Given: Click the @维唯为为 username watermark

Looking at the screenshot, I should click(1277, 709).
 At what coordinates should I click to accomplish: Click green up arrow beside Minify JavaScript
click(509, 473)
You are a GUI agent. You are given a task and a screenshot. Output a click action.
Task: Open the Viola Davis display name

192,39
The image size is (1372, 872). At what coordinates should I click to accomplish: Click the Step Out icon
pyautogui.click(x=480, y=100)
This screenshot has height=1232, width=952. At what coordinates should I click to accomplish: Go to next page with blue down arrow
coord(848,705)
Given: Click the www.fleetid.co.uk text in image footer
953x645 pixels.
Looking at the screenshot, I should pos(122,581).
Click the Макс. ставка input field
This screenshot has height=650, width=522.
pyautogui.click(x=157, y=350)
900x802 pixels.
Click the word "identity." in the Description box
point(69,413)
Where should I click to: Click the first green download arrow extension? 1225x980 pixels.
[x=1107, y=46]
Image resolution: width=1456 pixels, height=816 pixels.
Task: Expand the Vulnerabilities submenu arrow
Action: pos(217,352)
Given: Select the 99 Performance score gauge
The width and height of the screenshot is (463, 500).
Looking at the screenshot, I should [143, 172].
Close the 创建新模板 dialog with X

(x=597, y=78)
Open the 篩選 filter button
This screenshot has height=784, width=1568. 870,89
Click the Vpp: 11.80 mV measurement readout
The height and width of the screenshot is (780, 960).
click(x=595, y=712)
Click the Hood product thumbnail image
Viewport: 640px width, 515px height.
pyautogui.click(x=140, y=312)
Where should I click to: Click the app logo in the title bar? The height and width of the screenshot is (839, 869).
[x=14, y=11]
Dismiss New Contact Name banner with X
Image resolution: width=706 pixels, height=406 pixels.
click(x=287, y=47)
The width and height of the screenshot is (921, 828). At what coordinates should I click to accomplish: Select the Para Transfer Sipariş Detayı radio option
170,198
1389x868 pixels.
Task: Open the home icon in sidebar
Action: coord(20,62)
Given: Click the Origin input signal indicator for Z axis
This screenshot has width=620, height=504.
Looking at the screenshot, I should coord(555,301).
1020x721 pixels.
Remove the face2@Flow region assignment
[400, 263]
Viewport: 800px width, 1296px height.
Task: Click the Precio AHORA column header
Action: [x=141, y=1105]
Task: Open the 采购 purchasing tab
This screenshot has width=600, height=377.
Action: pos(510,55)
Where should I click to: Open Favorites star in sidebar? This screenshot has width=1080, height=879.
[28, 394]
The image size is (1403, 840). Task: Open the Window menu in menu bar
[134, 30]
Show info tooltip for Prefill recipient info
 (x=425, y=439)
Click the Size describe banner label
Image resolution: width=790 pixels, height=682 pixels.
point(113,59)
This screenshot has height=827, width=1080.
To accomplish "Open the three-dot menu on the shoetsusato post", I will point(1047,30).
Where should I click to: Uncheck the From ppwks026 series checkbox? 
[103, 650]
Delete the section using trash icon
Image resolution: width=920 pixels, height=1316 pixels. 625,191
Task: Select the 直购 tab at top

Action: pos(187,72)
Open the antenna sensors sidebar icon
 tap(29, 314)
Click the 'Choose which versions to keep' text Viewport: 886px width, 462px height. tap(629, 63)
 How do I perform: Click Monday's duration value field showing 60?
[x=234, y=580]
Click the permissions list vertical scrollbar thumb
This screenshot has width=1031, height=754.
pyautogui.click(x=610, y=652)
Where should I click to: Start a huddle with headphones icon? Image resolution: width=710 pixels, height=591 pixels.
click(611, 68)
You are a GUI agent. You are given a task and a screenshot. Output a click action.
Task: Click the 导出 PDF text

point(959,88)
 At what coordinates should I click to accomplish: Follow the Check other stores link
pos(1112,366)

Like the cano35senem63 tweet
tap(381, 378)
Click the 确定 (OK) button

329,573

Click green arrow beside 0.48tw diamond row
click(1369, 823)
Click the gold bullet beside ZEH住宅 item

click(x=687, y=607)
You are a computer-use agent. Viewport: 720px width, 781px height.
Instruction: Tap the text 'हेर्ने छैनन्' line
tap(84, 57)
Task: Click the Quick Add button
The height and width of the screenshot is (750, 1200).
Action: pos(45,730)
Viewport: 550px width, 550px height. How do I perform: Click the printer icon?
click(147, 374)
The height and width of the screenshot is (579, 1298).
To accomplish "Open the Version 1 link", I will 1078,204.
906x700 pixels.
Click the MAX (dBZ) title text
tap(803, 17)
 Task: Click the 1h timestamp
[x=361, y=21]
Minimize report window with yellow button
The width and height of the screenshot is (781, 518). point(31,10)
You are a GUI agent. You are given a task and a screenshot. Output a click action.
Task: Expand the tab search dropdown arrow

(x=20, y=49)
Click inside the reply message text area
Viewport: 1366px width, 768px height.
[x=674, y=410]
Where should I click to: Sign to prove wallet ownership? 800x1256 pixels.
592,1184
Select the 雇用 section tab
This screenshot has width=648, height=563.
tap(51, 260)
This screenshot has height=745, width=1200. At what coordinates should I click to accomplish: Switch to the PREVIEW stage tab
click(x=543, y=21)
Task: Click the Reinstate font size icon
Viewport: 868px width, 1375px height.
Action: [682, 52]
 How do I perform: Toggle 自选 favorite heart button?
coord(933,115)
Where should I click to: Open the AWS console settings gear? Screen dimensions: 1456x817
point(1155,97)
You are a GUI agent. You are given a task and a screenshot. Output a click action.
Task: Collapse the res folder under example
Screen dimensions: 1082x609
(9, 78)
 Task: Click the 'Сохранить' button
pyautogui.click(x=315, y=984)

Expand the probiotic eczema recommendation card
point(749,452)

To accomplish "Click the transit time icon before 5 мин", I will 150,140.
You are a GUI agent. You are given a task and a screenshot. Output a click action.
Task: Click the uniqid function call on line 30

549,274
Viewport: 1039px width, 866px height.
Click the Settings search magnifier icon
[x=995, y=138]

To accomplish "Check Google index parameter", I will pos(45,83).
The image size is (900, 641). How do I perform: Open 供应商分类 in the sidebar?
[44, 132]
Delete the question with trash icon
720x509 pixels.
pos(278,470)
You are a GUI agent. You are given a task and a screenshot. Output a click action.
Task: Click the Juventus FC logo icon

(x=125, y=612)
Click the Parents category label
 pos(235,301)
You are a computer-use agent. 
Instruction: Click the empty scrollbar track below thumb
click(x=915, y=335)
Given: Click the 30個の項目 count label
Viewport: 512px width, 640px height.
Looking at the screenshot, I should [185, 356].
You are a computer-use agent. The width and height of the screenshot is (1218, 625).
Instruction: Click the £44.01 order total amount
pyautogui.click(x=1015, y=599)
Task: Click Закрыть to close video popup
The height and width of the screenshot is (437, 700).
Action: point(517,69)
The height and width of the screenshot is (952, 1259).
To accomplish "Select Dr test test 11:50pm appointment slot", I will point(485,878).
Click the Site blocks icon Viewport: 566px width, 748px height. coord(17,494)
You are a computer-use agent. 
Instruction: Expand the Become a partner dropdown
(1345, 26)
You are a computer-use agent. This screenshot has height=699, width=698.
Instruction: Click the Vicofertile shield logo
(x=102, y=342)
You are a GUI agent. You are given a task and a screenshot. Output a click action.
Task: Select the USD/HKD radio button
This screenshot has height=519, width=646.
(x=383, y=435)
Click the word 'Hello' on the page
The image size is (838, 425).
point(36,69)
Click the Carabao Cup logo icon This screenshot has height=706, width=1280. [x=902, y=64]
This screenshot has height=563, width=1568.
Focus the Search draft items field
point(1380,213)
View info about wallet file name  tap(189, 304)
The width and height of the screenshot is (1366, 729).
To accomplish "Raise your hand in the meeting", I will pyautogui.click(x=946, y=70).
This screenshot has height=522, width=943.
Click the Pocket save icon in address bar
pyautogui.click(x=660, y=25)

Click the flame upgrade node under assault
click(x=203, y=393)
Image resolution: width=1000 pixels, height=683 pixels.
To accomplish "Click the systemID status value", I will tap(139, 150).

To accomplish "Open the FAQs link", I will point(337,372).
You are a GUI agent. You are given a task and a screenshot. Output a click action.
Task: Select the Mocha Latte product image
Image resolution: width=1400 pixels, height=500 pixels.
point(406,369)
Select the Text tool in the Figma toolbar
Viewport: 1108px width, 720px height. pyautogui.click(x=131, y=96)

#####

▸ Task goal
From the line containing "Task: Select the 直购 tab at top" down to the line containing "You are a computer-use agent. Viewport: 720px" in the material above, reproduce every line exactly, including the two end lines.

▸ Result of the exercise
Task: Select the 直购 tab at top

Action: pos(187,72)
Open the antenna sensors sidebar icon
 tap(29, 314)
Click the 'Choose which versions to keep' text Viewport: 886px width, 462px height. tap(629, 63)
 How do I perform: Click Monday's duration value field showing 60?
[x=234, y=580]
Click the permissions list vertical scrollbar thumb
This screenshot has width=1031, height=754.
pyautogui.click(x=610, y=652)
Where should I click to: Start a huddle with headphones icon? Image resolution: width=710 pixels, height=591 pixels.
click(611, 68)
You are a GUI agent. You are given a task and a screenshot. Output a click action.
Task: Click the 导出 PDF text

point(959,88)
 At what coordinates should I click to accomplish: Follow the Check other stores link
pos(1112,366)

Like the cano35senem63 tweet
tap(381, 378)
Click the 确定 (OK) button

329,573

Click green arrow beside 0.48tw diamond row
click(1369, 823)
Click the gold bullet beside ZEH住宅 item

click(x=687, y=607)
You are a computer-use agent. Viewport: 720px width, 781px height.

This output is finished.